If you are a leader that wants to see the people in their seats and believes the only time they're working is when they're in your office, it's never going to work if you have a fully remote team. You need to understand your leadership style, and recruit people that fit that style.
Logan Pund, VP of Growth and Finance

The panel also stressed the importance of alignment around remote and hybrid work, particularly when it comes to communication methods and expectations.

Be Careful Walking the DEI Tightrope

It’s no question remote and hybrid work can reduce barriers for diverse talent inside an organization. However, the leadership team must walk the tight-rope as they employ remote or hybrid individuals.

Remote and hybrid work can lead to increased diversity in an organization, but companies need to tread carefully. If you are the only remote employee and it seems like there are different expectations and you’re out of the loop, it can lead to exclusion.
Hope Williams, Director of Talent

To promote belonging, managers cannot lend themselves to proximity bias.

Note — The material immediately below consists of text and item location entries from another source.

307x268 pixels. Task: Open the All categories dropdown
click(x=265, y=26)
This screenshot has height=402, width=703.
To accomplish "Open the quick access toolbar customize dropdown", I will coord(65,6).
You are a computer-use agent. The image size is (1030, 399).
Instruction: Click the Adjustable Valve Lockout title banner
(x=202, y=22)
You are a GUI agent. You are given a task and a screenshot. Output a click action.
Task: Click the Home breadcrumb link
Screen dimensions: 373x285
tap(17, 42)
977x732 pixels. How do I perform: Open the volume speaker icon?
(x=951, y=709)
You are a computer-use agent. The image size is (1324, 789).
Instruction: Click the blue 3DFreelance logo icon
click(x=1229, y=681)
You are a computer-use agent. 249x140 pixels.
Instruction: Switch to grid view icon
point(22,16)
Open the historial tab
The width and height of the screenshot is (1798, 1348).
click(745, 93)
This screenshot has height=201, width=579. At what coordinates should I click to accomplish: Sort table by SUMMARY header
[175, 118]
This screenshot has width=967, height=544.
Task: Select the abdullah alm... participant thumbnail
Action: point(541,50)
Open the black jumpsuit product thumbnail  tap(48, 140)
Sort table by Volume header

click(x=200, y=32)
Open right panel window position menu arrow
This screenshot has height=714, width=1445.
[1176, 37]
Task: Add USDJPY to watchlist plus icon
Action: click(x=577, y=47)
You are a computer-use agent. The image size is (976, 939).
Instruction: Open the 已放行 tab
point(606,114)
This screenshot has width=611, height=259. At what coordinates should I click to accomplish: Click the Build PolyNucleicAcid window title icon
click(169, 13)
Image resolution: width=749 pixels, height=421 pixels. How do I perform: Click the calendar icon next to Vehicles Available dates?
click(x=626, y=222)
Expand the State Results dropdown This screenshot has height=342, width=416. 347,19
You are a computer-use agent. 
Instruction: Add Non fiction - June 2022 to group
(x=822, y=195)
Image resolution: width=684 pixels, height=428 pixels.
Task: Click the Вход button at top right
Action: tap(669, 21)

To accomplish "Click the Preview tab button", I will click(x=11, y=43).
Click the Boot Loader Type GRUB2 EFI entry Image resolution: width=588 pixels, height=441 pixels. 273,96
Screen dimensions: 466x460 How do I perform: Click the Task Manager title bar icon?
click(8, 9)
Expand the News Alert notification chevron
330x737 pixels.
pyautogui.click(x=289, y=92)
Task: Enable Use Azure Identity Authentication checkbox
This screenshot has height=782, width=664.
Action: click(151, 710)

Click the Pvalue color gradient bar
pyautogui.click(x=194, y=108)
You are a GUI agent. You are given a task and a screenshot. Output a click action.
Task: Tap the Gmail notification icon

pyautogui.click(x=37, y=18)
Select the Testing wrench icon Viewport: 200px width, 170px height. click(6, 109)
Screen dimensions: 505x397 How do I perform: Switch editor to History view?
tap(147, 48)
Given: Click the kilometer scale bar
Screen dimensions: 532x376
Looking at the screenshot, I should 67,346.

It’s crucial they do not set different rules for offsite vs. onsite employees. Everyone–regardless of their work location–should receive clear communication and consistent treatment.

Create an Exclusive Membership Club

Working with different organizations, the panel outlined how remote teams are often seen as a cost savings strategy. No office space = more money kept in the bank.

However, companies must set up teams for success even without an office space, such as providing new tools, allocating budget for offsites and travel, and auditing pay bands. If implemented strategically, those savings should be an investment in employee satisfaction and productivity. 

Logan pointed to a study published in Forbes which indicates that companies with “fully flexible” policies–meaning employees can choose when or whether they come to the office, or are fully remote–experience a four times increase in productivity versus companies who implement a hybrid or in-person strategy.

Hope also mentioned forward thinking leadership teams think of their office space like an exclusive membership club. “Employees don’t want to be told ‘I need you here from 8am to 5pm in this chair.’ It should be a place people want to come to.”

Compliance Is Your Friend (and Foe)

Inevitably, compliance emerged as a key point in the discussion. For companies expanding their remote workforce, a proactive understanding of domestic and international compliance requirements, the financial implications, and a clear communication strategy is imperative. Companies should identify key partners, like Insperity, to help them navigate this if they do not have full-time team members who can manage it. 

However, the discussion underscored that a company's risk tolerance plays a role. Some startups may adopt a "wait until trouble arises'' approach and may not understand the full risks of their decisions. Understanding these risks associated with remote work and multi-state employment is paramount for informed decision-making.

Consistent Performance Management Is Key

Moreover, the challenge of managing employee performance in a remote setup is important. Leaders must avoid attributing performance issues solely to remote work. Consistency in performance management, along with prompt feedback, is crucial to maintain productivity and address issues effectively.

Final Thoughts

With great challenge, comes great opportunity. Implementing a remote or hybrid work strategy demands a proactive and intentional approach, but there can be many benefits if implemented strategically.